■ Document segment:
--- --- ---
It is even possible for models to be changed from within the running application, and
take effect immediately. Also, since no artifacts are generated, the build times can be
much reduced. Depending on the specific case, an interpreter and the model can be
smaller than generating the code.
As can be learned from programming languages, there are also potential
combinations between interpretation. You can generate a lower-level representation of
the model (often XML) that is subsequently interpreted (analogy: Java or CLR byte
code), maybe by a previously existing interpreter. It is also conceivable to
transparently generate code from within the interpreter to optimize performance (think
just in time compilation, Hotspot VM). However, I have never seen this approach
used in practice in the context of MD*.
Rich Domain-Specific Platform (unrated/ )
Code generation is a powerful tool, and a necessary ingredient to the success of
model-driven development and external DSLs. However, make sure you don’t
generate unnecessary code.
88 JOURNAL OF OBJECT TECHNOLOGY VOL. 8, NO. 6.
It is always a good idea to work with a manually implemented, rich domain
specific platform. It typically consists of middleware, frameworks, drivers, libraries
and utilities that are taken advantage of by the generated code.
--- --- ---
■ Dataset extract:

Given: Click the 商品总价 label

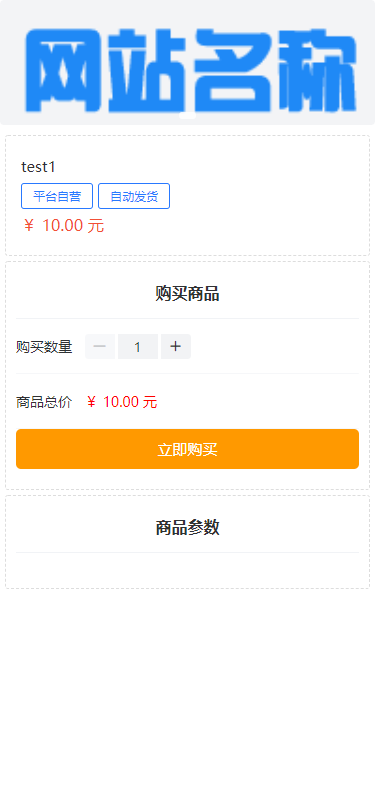Looking at the screenshot, I should tap(44, 403).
--- --- ---
■ Task requirements:
1. In the passage on model-driven development, what does a rich domain-specific platform typically consist of?
2. Write the next paragraph of the passage on model-driven development, picking up right after its final sentence.

■ Task responses:
1. It typically consists of middleware, frameworks, drivers, libraries and utilities that the generated code takes advantage of.

2.
In the extreme case, the generator just generates code to populate/configure the
frameworks (which might already exist, or which you have to grow together with the
generator) or provides statically typed facades around otherwise dynamic data
structures. Don’t go too far towards this end, however: in cases where you need to
consider resource or timing constraints, or when the target platform is predetermined
and perhaps limited, code generation does open up a new set of options and it is often
a very good option (after all, it’s basically the same as compilation, and that’s a
proven and important technique).
Checks first and separate
In all but the most trivial cases, the structures defined by the meta model do not
express the whole truth about models. Constraints – basically Boolean expressions
with error messages attached – are required to validate models. It is essential that
those constraints are treated as first class citizens and have their own phase during
model processing.
For example, putting the constraint checks into the generator templates is bad,
since it makes templates overly complicated. Also, if you have several different sets
of templates (e.g. for different target languages) you’d have to put the constraints into
each of them. There’s usually no point in even starting up a code generator if the
constraint checks don’t succeed. If the model is wrong, the generated code will be
wrong.
Keep in mind that it is often useful to check different constraints on different
parts of the overall model at different times in the model processing chain. One
example is checking certain constraints after a transformation. As another example
you typically want to execute partition-local constraints interactively (e.g. when
saving the partition in the editor) while global constraints should maybe be executed
only on demand, because they typically take much longer to evaluate.
Check constraints as early in the processing chain as possible. The more domain-
specific the model and the constraints are, the more understandable a failed constraint
will be to the user. Check as many constraints as you possibly can, try to make sure
that if the model validates, the resulting system is correct (this is not always possible,
see runtime errors in 3GL languages, but you should strive to be as good as possible).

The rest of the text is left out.